Additive Similarity Tree Analysis (AST)

In AST analyses, the branches of each node do not have to be the same length and items added later to the tree can be closer to objects in another cluster than to objects in their own cluster. Use addtree.exe (downloadable from http://www.columbia.edu/~jec34/) and your input file (see example: addtree.txt) (http://www.linguistics.northwestern.edu/documents/clopper-materials/addtree.txt) to conduct an additive similarity tree analysis of your data. Note that the input and output filenames requested by addtree.exe are limited to 8 characters + extension (.txt or .out).

Interpretation of Clustering Solutions

Perceptual distance is represented in the clustering solutions by the lengths of the branches needed to connect any two objects. Cluster divisions are interpreted by the experimenter (i.e., there is no alpha value).

MDS Analysis:

Multidimensional scaling analyses produce a spatial representation of the perceptual similarity of free classification data in one or more dimensions.

▶ _What to do_
Reproduce the passage on additive similarity tree analysis between "Interpretation of Clustering" and "or more dimensions.", inclusive. The records that follow come from a separate source and are unrelated to the passage on additive similarity tree analysis.

▶ _Records shown_
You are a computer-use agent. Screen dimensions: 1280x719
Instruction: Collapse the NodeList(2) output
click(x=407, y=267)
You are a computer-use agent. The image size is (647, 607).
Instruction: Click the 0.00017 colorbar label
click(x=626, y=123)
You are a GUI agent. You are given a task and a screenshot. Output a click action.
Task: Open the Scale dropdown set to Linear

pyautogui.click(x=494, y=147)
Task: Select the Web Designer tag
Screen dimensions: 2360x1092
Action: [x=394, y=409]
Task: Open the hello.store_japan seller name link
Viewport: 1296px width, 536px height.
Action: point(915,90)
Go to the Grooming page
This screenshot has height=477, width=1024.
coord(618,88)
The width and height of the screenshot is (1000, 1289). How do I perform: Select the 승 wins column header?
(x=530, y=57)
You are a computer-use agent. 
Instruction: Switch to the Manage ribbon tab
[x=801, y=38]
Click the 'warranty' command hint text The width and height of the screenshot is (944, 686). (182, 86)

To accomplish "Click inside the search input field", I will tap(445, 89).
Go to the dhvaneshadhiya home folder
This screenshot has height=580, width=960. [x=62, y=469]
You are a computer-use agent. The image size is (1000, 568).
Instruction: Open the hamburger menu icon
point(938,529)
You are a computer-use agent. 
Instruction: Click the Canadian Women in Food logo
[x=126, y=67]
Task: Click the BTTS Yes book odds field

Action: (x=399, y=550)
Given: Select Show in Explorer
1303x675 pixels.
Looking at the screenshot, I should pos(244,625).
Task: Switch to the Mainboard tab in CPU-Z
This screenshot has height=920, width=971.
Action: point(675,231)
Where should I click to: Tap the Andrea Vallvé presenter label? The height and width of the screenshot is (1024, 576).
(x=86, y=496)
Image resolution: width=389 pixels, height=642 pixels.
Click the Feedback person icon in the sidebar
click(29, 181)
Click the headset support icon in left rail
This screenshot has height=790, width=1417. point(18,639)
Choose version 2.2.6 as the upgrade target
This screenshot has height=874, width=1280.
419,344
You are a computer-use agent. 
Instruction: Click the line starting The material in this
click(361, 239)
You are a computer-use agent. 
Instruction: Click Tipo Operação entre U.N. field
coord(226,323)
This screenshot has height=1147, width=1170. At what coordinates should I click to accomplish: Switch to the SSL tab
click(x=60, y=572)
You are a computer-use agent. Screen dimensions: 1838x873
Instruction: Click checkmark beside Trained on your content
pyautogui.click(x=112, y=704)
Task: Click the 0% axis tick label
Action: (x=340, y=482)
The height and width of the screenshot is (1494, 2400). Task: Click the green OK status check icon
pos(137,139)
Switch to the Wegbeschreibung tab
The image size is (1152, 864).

▶ _The completed task_
Interpretation of Clustering Solutions

Perceptual distance is represented in the clustering solutions by the lengths of the branches needed to connect any two objects. Cluster divisions are interpreted by the experimenter (i.e., there is no alpha value).

MDS Analysis:

Multidimensional scaling analyses produce a spatial representation of the perceptual similarity of free classification data in one or more dimensions.